A new national study of Medicare costs shows Alaska with the lowest health care expenses of any state in the nation, although coming changes to how those costs are calculated may dethrone the state.
Alaska spends just $15,550 per Medicare patient, per visit, the study says, far below the national median of $17,988, as measured from May 2010 to February 2011. The runner-up was New Mexico, with an average of $15,680. The study is based on federal Medicare data and was conducted by Kaiser Health News.
The state with the highest average of Medicare costs was Nevada. The Silver State had a cost of $19,075 per patient, per visit, or well above the national average.
Hospitals across the country have been trying harder in recent years to curb their Medicare costs, especially in states with relatively low reimbursement costs from the federal program.
As part of the 2010 health care reform law, the system is beginning to shift from a fee-for-service to a value-based program starting in October 2014, forcing hospitals to examine their efficiency and value.
Some analyses have said Medicare has hundreds of billions in wasteful health care spending, which opens the program up to critics who want to cut funding. Such waste comes in the form of multiple hospital visits, excessive tests being ordered, or visits to multiple providers.
Sen. Tom Harkin, D-Iowa, chairman of the Senate Health, Education, Labor and Pensions Committee, pointed to the 2010 health care reform law championed by the Obama administration.
Harkin said the law, known as the Affordable Care Act, will duplicate Iowa's Medicare rules on a national basis.
Iowa is ninth-best in cost efficiency, according to the study, thanks in part to a pre-emptive move towards focusing on value instead of quantity.
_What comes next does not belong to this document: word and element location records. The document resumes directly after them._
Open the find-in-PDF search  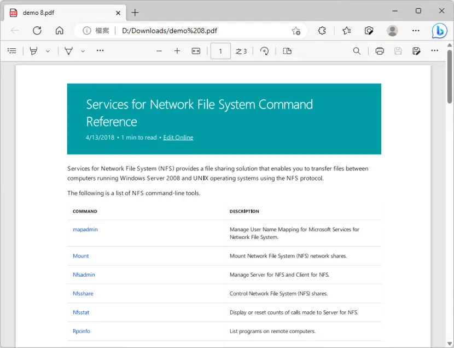[357, 51]
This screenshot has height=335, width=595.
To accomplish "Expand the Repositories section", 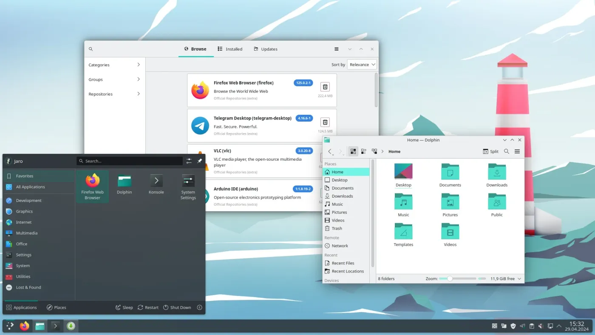I will point(113,94).
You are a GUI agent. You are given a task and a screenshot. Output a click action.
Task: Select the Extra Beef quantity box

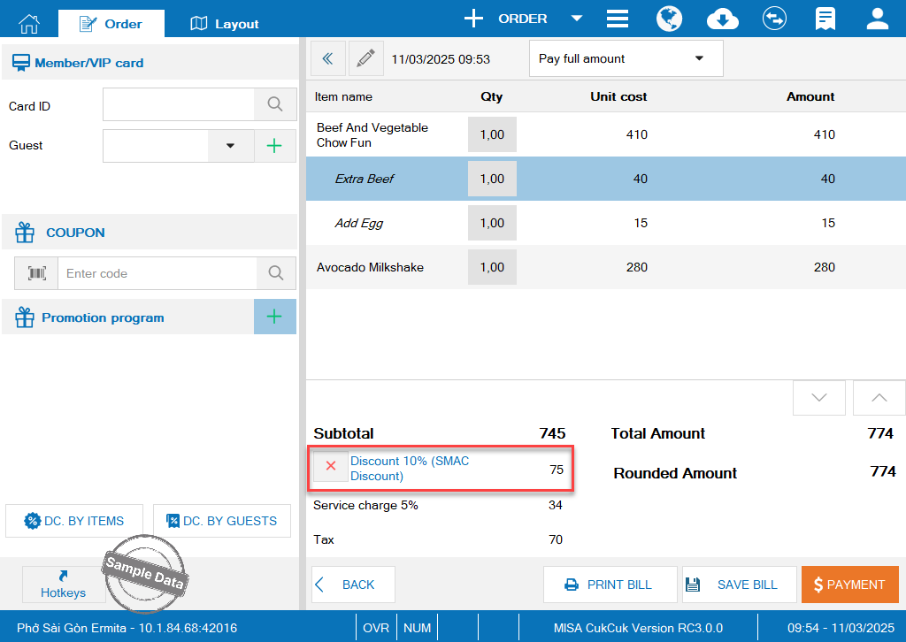(x=492, y=179)
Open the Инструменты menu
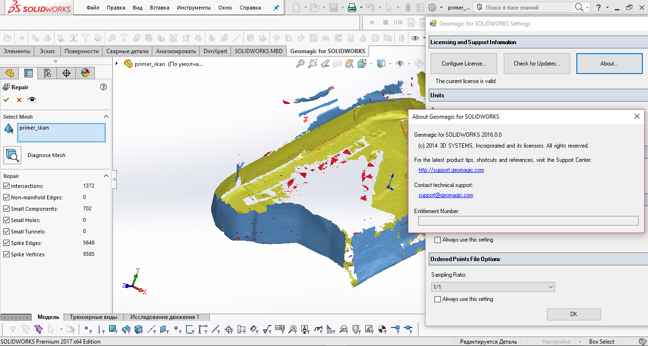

"We are moving from paying on the basis of quantity to quality, something that some of us here have been fighting for for years," Harkin told RTT News.
He added, "(Iowa) stands to benefit even greater from the implementation of the act than other states. That's why repealing the health care law would hurt Iowa. It would take us back to where low-quality and high-cost states get the most money."
In more urban states, Medicare factored in the many different types of hospitals that treat patients, from rural clinics to large-sized academic medical centers.
New York City, for example, has long complained that their tradition of handling generally sicker and lower-income patients has caused them to receive lower federal reimbursements.
Overall, the study showed that Medicare paid at least 5 percent above the national median to care for about one in five hospitals. Costs at about one in three other hospitals across the country were at least 5 percent below the national median.